Anonymous wrote:It's close and highly ranked...![]()
Is it the neighborhood? Miserable student body??
Anonymous wrote:Anonymous wrote:Anonymous wrote:Anonymous wrote:Hopkins is almost all rich (70% make over $120K) and all asian/middle eastern Americans and international. I think it may be 35% white.
It is a typical international type of undegraduate school. Not a lot of partying, not a lot of sports, not a lot of socializing. The main and only goal is study and get into graduate school. That is not a bad thing, but it isn't the experience many Americans want. For my child, she was in a top rigorous private school and wanted nothing to do with the same atmosphere in college. She wants some socializing, school spirit, and lots of friends and memories. She still chose a top school, but wanted a more social feel. For kids that don't want the American fluff, chose JHU. It is no nonsense.
Also, JHU is less than 10% in-state. People around here know it is in a terrible neighborhood. Unless they truly want to be a doctor, all the other ivy's seem more appealing to kids around here.
New poster here.
I went to public health graduate school at Hopkins and met my husband who was in medical school. I lived in Charles Village and did most of my studying on the main campus (Homewood). I agree with this poster and the one before who's dad was a professor.
While we had a great time in the greater Hopkins/Baltimore community in our 20's, I would never want my kids to go there for undergrad. It's difficult to explain but it just always felt like a pretty soulless and competitive place. Think of your typical pre-med
undergraduate organic chemistry course and then extrapolate it to almost an entire university. I came from a small liberal arts college and my husband from a large state school and both of our undergraduate colleges had about 100 times the joy and life of Hopkins undergrad.

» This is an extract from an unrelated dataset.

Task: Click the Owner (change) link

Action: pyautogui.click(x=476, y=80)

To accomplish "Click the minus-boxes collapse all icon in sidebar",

it's just dull. And seemingly very competitive. Something like 99% of the kids are pre-med (I exaggerate but it's pretty darn high). That does not make for a fun environment.
Doe JHU have an inordinately high success rate placing those pre-med undergrads in medical school? I mean wouldnt your odds be much better to go to, a state flagship or a 20-40 ranked SLAC and be THE kid with the great GPA? I mean there must be JHU kids who are middle to low of the pack at JHU who never get into medical school but would otherwise shine at a diff school.
Their pre-med office webpage states that 80% of their graduates who apply to medical school are accepted.
Somewhere else I read said that up to 40% of their graduates will apply to medical school. So not 99% but pretty darn high for any university.
Anonymous wrote:Because it’s a miserable pressure cooker in a bad neighborhood
Anonymous wrote:The way Baltimore is different, is that it is hard to travel around town without crossing through those neighborhoods.
I have lived there, in DC and in New York. It was not hard for me to avoid the high crime areas in other cities.
Anonymous wrote:Anonymous wrote:Anonymous wrote:I used to live in Baltimore, on Charles St. 3 blocks up the street from the inner harbor. Absolutely loved it. Fells Point, Federal Hill, the harbor, etc...
But for college students - JHU and Loyola. It is the crappy party of the city. No thanks.
But the kids that go there don't socialize at all.
Three blocks north of the Harbor on Charles means you lived in the traditional downtown core, near Lombard or Baltimore streets. While it's fine in the daytime it's sketchy at night. Of all the places to live in Baltimore, downtown is not where I'd want to live. It's certainly sketchier and crappier than anything near the Hopkins Homewood or Loyola's campuses.
NP
You don’t know Baltimore very well
Anonymous wrote:Anonymous wrote:I used to live in Baltimore, on Charles St. 3 blocks up the street from the inner harbor. Absolutely loved it. Fells Point, Federal Hill, the harbor, etc...
But for college students - JHU and Loyola. It is the crappy party of the city. No thanks.
But the kids that go there don't socialize at all.
Three blocks north of the Harbor on Charles means you lived in the traditional downtown core, near Lombard or Baltimore streets. While it's fine in the daytime it's sketchy at night. Of all the places to live in Baltimore, downtown is not where I'd want to live. It's certainly sketchier and crappier than anything near the Hopkins Homewood or Loyola's campuses.
Anonymous wrote:Homewood is part of Baltimore. The whole city is not that big.
College students don't stay in the leafy suburbs, they drive to parties and bars late at night.
http://www.city-data.com/forum/baltimore/370675-poll-most-dangerous-strip-baltimore.html
Anonymous wrote:I used to live in Baltimore, on Charles St. 3 blocks up the street from the inner harbor. Absolutely loved it. Fells Point, Federal Hill, the harbor, etc...
But for college students - JHU and Loyola. It is the crappy party of the city. No thanks.
But the kids that go there don't socialize at all.
Anonymous wrote:Homewood is part of Baltimore. The whole city is not that big.
College students don't stay in the leafy suburbs, they drive to parties and bars late at night.